# Supplied data:
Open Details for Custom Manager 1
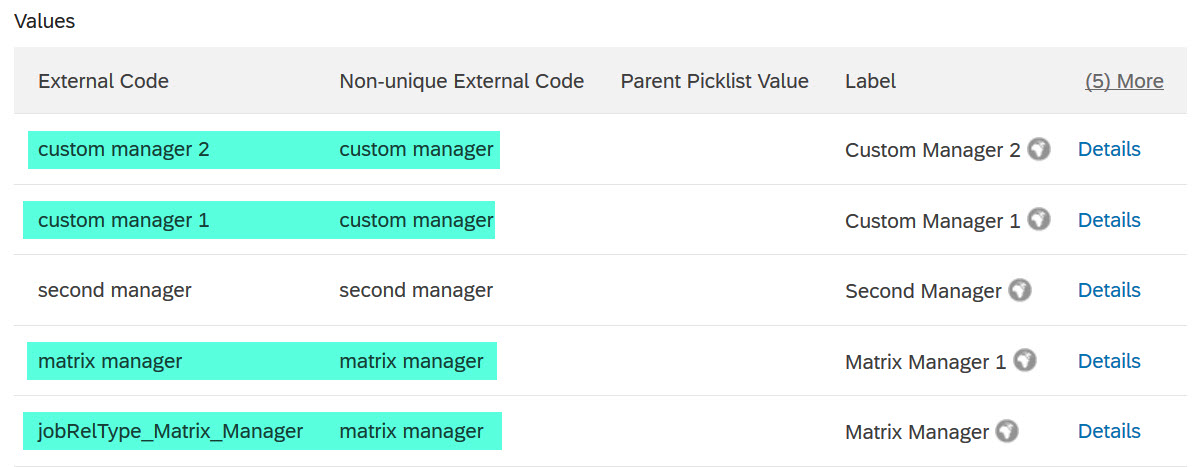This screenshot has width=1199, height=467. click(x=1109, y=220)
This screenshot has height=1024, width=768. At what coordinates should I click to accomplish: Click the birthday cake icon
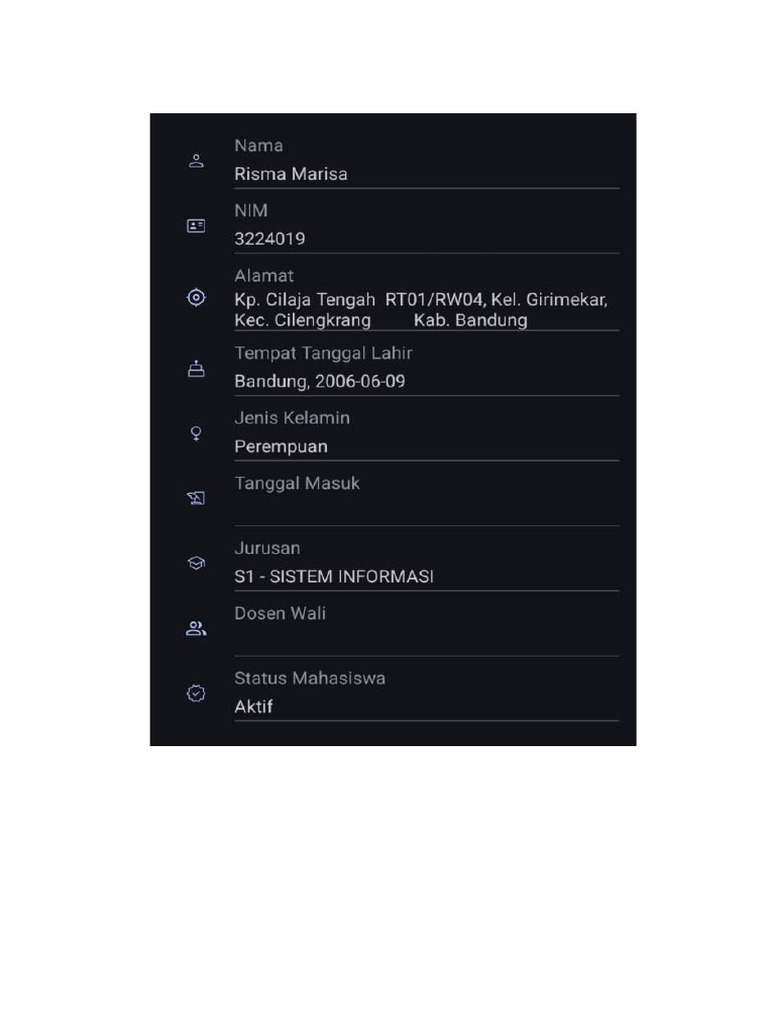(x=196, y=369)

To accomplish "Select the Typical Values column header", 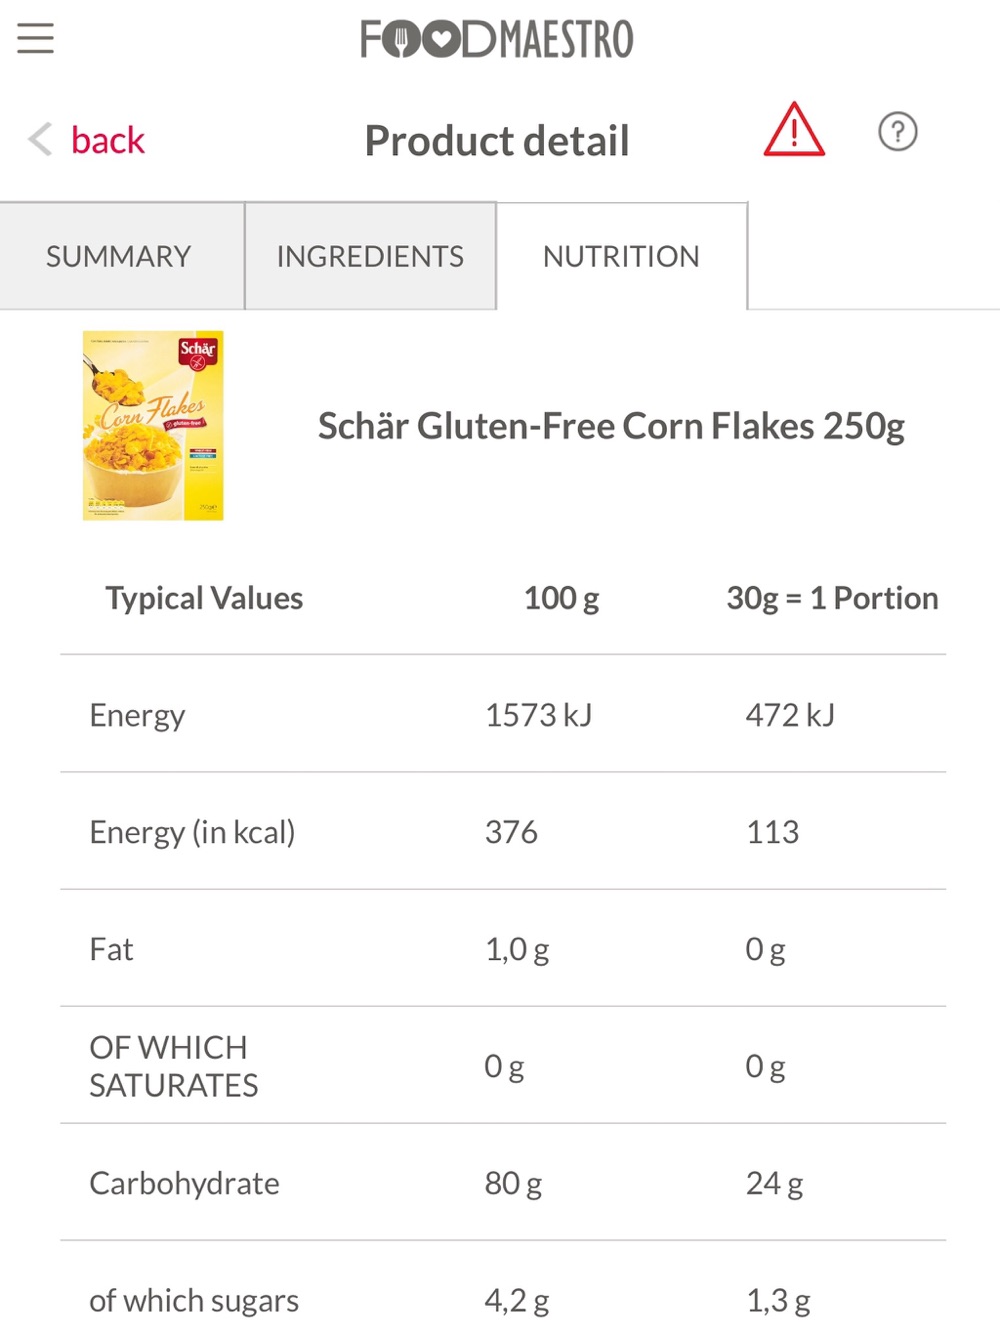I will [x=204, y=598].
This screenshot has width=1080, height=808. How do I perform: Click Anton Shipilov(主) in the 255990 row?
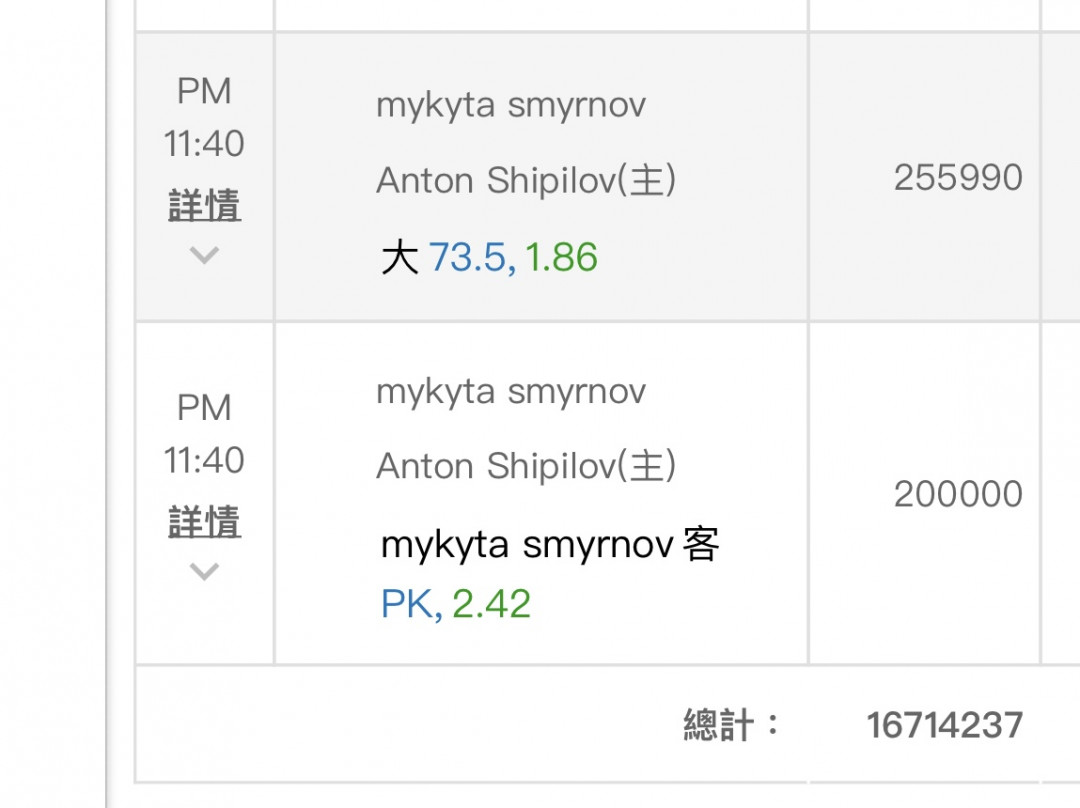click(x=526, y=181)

# Exercise instructions:
Replace "row" with "entry" in the stretch from the line containing "This screenshot has width=1080, height=808." through the end of the items, and leave everything else unchanged. Return only those lines, without the pictures.

# Response to the task:
This screenshot has width=1080, height=808. How do I perform: Click Anton Shipilov(主) in the 255990 entry?
click(x=526, y=181)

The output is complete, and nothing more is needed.